[Stored records]
-- Opening Marker --

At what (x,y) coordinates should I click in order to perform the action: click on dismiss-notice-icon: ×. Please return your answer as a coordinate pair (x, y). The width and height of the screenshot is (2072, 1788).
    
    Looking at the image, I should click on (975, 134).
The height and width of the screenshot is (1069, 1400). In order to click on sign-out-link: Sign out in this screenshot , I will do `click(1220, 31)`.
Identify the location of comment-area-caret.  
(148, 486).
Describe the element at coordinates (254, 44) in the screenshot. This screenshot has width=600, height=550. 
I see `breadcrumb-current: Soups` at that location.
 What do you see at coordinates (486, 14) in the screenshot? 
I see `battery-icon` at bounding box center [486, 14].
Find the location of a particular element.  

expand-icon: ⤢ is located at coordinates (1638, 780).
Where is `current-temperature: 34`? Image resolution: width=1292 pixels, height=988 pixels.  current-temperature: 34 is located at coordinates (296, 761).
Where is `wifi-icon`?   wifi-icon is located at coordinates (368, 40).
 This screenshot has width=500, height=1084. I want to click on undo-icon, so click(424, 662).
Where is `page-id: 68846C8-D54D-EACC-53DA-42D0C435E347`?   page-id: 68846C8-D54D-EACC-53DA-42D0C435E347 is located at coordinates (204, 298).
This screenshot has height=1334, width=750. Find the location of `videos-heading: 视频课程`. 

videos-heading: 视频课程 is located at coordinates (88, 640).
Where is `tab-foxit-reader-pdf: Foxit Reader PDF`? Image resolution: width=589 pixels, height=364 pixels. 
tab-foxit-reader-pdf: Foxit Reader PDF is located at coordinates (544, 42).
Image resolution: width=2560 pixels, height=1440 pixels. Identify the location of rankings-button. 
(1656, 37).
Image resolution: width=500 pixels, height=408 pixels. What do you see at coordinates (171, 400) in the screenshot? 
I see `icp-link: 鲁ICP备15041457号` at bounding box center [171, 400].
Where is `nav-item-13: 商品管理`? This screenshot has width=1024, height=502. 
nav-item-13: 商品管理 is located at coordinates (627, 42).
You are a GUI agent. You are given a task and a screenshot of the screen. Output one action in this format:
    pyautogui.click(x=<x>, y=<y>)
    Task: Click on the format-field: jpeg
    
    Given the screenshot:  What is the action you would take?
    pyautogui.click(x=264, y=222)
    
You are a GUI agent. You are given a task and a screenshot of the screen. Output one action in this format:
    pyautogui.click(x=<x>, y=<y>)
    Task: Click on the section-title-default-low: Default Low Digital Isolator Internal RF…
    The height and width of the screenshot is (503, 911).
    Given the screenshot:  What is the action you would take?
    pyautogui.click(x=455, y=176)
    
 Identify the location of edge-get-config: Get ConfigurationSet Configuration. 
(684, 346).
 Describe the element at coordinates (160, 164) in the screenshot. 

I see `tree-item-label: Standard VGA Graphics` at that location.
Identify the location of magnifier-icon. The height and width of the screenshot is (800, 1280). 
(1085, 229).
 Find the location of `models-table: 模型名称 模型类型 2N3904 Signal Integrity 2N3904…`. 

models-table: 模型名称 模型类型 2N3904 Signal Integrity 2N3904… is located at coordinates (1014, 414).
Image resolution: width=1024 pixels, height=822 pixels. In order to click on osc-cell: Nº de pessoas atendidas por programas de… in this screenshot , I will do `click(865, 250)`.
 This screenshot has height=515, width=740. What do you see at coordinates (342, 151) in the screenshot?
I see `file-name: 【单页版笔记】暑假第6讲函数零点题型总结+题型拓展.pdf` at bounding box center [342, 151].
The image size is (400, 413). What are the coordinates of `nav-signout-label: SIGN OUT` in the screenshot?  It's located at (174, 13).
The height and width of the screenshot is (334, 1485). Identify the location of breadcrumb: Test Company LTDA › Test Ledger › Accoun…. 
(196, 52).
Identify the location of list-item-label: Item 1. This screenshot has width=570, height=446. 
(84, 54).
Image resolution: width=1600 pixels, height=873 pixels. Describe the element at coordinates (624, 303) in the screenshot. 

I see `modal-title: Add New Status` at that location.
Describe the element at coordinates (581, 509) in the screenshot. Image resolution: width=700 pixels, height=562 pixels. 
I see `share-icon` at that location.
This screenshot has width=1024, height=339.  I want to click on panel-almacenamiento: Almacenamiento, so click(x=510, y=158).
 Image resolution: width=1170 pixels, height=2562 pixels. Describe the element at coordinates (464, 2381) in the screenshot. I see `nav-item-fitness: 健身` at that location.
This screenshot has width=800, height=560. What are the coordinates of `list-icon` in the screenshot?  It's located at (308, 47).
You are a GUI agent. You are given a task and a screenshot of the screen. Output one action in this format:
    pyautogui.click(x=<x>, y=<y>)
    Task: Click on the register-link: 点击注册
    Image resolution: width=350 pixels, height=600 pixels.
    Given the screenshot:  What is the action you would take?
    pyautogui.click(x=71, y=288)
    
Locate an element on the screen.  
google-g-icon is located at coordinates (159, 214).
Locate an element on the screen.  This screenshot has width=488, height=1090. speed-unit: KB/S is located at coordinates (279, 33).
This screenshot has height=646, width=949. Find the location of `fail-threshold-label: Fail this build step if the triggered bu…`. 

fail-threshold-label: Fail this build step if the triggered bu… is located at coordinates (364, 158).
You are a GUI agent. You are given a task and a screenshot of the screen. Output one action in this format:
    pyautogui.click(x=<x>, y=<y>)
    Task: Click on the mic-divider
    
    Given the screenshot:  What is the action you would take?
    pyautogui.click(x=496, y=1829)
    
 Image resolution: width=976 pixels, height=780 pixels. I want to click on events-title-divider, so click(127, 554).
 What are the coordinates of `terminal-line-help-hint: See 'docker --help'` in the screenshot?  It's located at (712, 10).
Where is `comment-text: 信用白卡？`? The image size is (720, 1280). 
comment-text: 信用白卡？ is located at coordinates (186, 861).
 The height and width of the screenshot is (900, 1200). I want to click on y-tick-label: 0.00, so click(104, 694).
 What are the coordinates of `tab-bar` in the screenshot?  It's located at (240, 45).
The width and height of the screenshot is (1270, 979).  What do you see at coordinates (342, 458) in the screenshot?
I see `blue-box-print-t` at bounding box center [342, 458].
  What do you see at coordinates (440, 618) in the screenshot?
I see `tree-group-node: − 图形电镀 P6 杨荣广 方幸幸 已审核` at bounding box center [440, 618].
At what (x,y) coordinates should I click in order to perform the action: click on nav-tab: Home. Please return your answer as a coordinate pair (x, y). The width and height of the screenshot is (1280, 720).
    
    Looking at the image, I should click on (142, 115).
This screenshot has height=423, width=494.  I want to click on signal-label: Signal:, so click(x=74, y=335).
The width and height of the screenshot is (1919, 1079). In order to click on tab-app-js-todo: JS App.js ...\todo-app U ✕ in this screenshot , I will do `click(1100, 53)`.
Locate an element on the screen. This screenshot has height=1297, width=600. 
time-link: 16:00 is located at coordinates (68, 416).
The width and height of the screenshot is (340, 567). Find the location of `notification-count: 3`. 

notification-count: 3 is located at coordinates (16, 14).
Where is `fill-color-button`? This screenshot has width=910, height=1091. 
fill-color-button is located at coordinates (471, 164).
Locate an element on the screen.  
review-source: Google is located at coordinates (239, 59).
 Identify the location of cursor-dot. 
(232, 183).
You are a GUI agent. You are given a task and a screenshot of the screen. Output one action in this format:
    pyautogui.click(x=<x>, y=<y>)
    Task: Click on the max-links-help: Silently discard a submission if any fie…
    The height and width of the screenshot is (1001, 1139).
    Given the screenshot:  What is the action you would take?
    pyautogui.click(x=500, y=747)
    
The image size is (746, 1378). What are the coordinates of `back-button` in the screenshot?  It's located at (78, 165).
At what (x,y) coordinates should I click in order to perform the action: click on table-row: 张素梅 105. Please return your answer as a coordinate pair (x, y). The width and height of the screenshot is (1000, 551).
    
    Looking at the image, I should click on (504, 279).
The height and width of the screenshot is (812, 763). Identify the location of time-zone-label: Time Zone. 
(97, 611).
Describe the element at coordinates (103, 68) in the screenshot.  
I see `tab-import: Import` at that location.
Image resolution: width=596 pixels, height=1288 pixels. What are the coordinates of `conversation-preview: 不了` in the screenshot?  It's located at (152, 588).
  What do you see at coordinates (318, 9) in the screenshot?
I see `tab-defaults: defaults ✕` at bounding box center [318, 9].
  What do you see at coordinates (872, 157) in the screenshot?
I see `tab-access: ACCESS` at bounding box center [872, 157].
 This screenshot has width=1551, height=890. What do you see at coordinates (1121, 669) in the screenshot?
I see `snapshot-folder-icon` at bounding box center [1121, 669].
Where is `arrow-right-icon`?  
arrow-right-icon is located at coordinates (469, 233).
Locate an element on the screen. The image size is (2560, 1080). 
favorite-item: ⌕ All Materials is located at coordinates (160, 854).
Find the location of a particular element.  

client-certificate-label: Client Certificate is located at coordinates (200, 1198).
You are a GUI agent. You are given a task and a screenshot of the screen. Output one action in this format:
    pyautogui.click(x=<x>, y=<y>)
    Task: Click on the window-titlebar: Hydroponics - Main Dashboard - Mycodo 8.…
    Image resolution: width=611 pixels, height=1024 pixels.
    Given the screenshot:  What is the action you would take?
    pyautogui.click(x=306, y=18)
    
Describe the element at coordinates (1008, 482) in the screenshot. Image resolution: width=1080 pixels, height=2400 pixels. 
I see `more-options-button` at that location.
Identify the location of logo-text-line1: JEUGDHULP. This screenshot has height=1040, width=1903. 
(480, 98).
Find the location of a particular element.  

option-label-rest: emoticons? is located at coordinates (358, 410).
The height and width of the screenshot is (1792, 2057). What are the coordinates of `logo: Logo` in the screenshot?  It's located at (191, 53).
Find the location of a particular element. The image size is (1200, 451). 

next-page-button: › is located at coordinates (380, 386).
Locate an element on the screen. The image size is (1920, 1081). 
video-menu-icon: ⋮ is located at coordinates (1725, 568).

-- Closing Marker --

Goal of the exercise - Rewrite the lines from the one containing "This screenshot has height=1334, width=750." through the one containing "(1656, 37).", both included, substituting "Screen size" for "Image resolution" and keeping everything else the same.

Written solution -
This screenshot has height=1334, width=750. Find the location of `videos-heading: 视频课程`. 

videos-heading: 视频课程 is located at coordinates (88, 640).
Where is `tab-foxit-reader-pdf: Foxit Reader PDF`? Screen size: width=589 pixels, height=364 pixels. 
tab-foxit-reader-pdf: Foxit Reader PDF is located at coordinates (544, 42).
Screen size: width=2560 pixels, height=1440 pixels. Identify the location of rankings-button. 
(1656, 37).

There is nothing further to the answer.